In vitro susceptibility of Trypanosoma cruzi discrete typing units (DTUs) to benznidazole: A systematic review and meta-analysis

Abstract

Background: Chagas disease, a neglected tropical disease endemic to Latin America caused by the parasite Trypanosoma cruzi, currently affects 6-7 million people and is responsible for 12,500 deaths each year. No vaccine exists at present and the only two drugs currently approved for the treatment (benznidazole and nifurtimox), possess serious limitations, including long treatment regimes, undesirable side effects, and frequent clinical failures. A link between parasite genetic variability and drug sensibility/efficacy has been suggested, but remains unclear. Therefore, we investigated associations between T. cruzi genetic variability and in vitro benznidazole susceptibility via a systematic article review and meta-analysis.

Methodology/principal findings: In vitro normalized benznidazole susceptibility indices (LC50 and IC50) for epimastigote, trypomastigote and amastigote stages of different T. cruzi strains were recorded from articles in the scientific literature. A total of 60 articles, which include 189 assays, met the selection criteria for the meta-analysis. Mean values for each discrete typing unit (DTU) were estimated using the meta and metaphor packages through R software, and presented in a rainforest plot. Subsequently, a meta-regression analysis was performed to determine differences between estimated mean values by DTU/parasite stage/drug incubation times. For each parasite stage, some DTU mean values were significantly different, e.g. at 24h of drug incubation, a lower sensitivity to benznidazole of TcI vs. TcII trypomastigotes was noteworthy. Nevertheless, funnel plots detected high heterogeneity of the data within each DTU and even for a single strain.

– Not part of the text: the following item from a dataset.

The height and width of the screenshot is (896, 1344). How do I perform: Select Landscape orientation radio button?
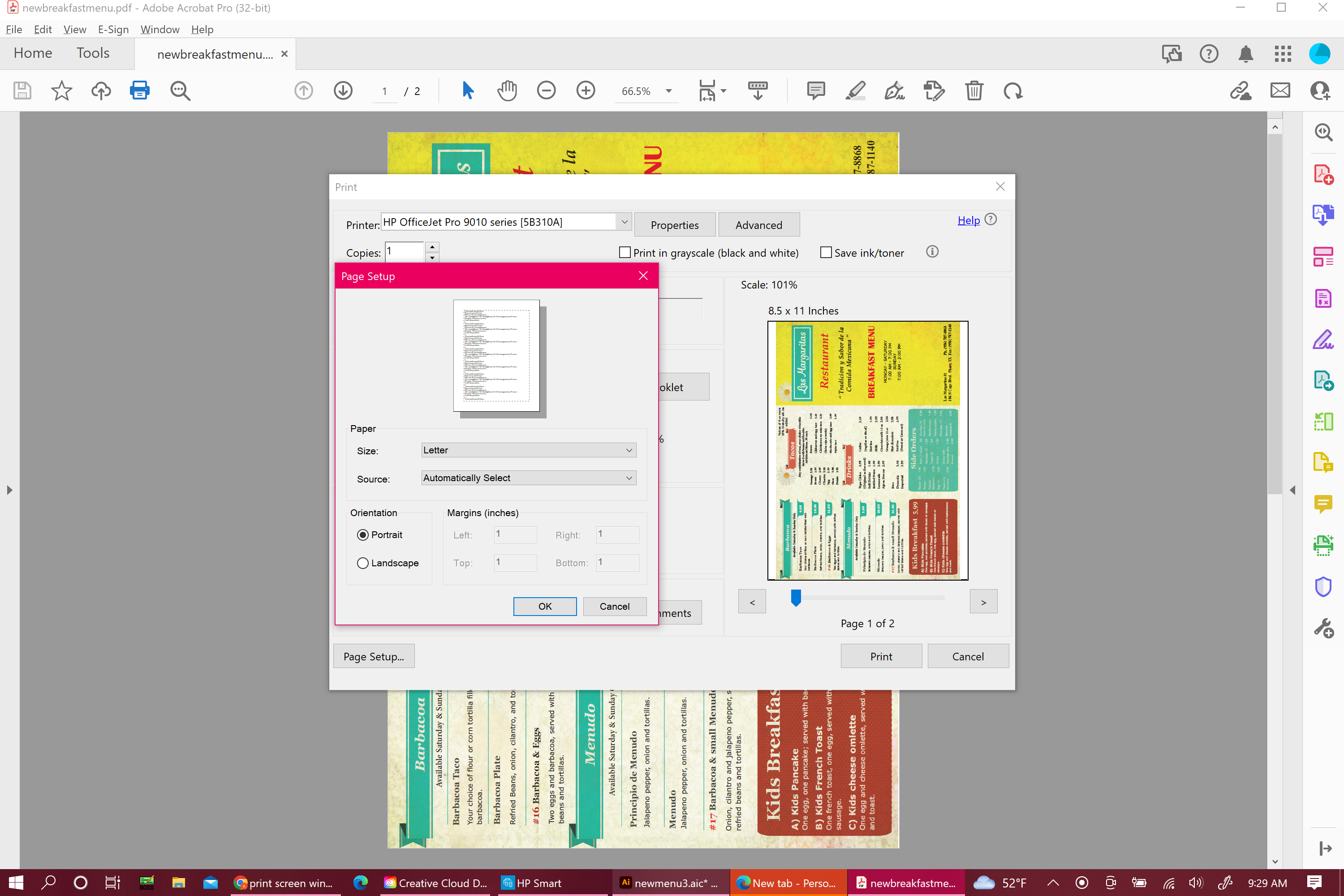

Conclusions/significance: Several limitations of the study prevent assigning DTUs to different in vitro benznidazole sensitivity groups; however, ignoring the parasite's genetic variability during drug development and evaluation would not be advisable. Our findings highlight the need for establishment of uniform experimental conditions as well as a screening of different DTUs during the optimization of new drug candidates for Chagas disease treatment.

Fig 1. PRISMA flow diagram process for selection of eligible articles and assays.

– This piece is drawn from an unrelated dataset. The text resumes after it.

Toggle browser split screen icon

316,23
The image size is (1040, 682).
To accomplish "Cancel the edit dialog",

The flow diagram shows the literature search and assays selection process employed for the meta-analysis of benznidazole LC50/IC50 mean values for different T. cruzi DTUs. *If a single assay was available for a given “parasite stage/drug incubation time/DTU” combination, it was deleted from the meta-analysis.

Fig 2. Meta-analysis of benznidazole LC50 and IC50 mean values.

Rainforest plot diplaying mean LC50 and IC50 values for benznidazole (Bz) and their 95% confidence intervals (x-axis) estimated by meta-analysis. Combined assays per parasite stage [“E” for epimastigote (blue), “T” for trypomastigote (black) and “A” for amastigote (red)], drug incubation times and DTUs are shown (y-axis); the number of assays per group is displayed in brackets. Mean values and confidence intervals (CI) are shown at the right side of the figure. For comparison of results between DTUs, statistics were applied only between groups belonging to the same parasite stage-incubation time; only significant p-values (< 0.05) are reported.